▶ RECORDS FOR THE TASK
● ● ●
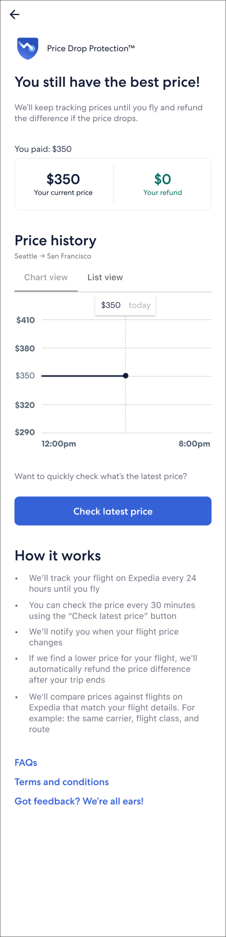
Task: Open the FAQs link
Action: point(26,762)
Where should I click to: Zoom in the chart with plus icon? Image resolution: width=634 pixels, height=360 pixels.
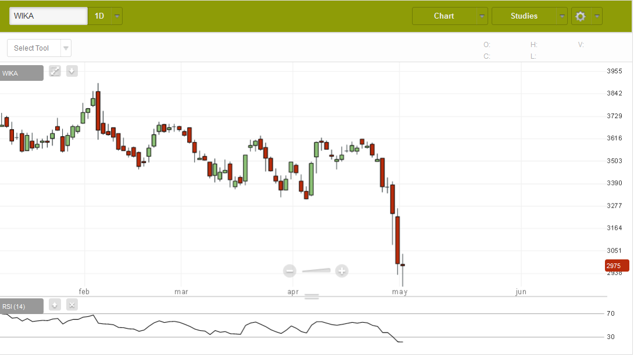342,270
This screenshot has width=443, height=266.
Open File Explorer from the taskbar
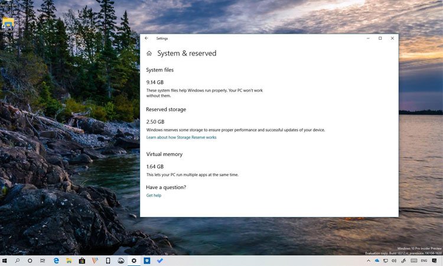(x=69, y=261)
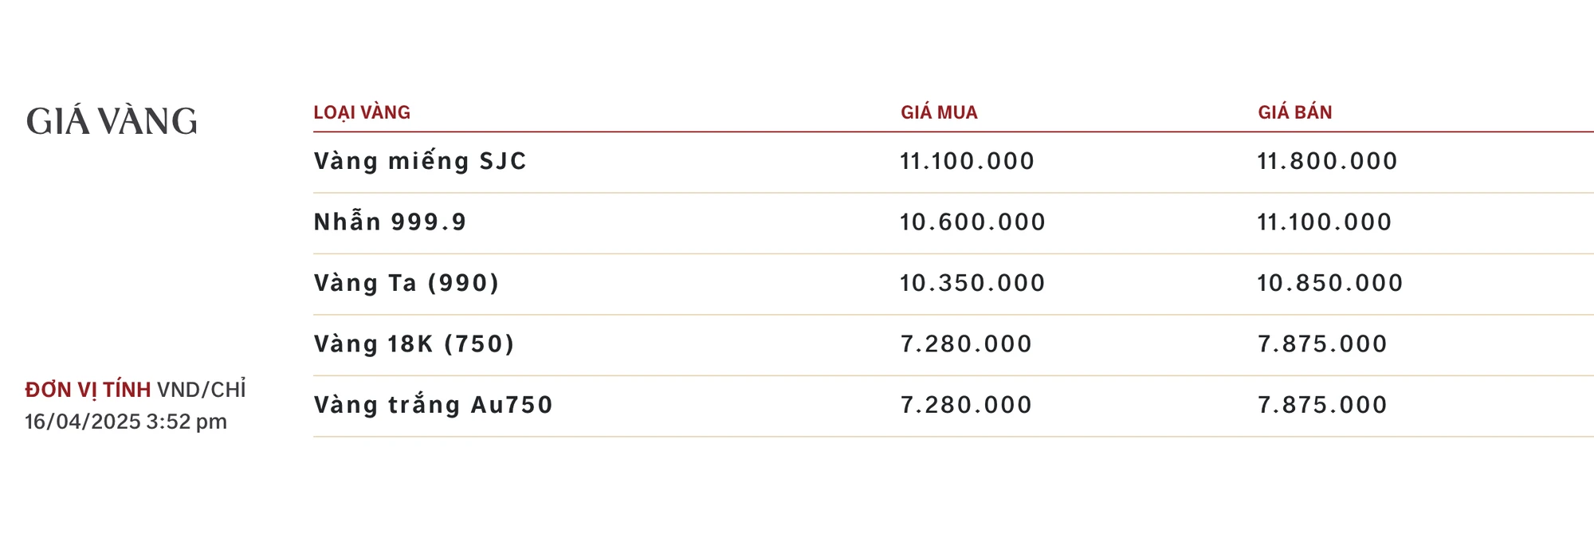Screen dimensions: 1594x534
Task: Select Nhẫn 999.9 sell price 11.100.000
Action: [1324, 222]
● ● ●
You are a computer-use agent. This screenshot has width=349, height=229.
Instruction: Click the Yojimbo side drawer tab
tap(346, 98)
● ● ●
▶ WHAT THE TASK ASKS
Copy everything from the line containing "Where should I" down to the line containing "Action: [1324, 222]", both of those lines included, leaving out the pictures.

▶ TASK RESULT
Where should I click to: Zoom in the chart with plus icon? Image resolution: width=634 pixels, height=360 pixels.
342,270
This screenshot has width=443, height=266.
Open File Explorer from the taskbar
(x=69, y=261)
Screen dimensions: 1594x534
Task: Select Nhẫn 999.9 sell price 11.100.000
Action: [1324, 222]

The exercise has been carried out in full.